**Required action:** Locate every line in the records below that holds the word "computer" and return each one.

Excerpts from a dataset:
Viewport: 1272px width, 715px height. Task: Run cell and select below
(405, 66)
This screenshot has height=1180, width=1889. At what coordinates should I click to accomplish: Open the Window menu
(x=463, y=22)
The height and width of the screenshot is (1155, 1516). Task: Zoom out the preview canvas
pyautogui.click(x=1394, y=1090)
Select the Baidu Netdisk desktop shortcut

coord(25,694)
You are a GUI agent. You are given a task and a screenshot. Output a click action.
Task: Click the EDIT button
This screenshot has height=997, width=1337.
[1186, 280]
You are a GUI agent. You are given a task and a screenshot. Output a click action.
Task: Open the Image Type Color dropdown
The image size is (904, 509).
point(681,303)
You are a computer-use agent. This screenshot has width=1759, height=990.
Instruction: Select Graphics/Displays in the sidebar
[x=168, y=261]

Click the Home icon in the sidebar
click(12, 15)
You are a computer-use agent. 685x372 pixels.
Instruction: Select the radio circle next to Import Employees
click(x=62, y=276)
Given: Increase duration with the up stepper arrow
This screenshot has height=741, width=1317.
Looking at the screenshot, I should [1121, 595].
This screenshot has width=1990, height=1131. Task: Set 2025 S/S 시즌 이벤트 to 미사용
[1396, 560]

**Response:**
You are a computer-use agent. This screenshot has width=1759, height=990.
You are a computer-use agent. 685x372 pixels.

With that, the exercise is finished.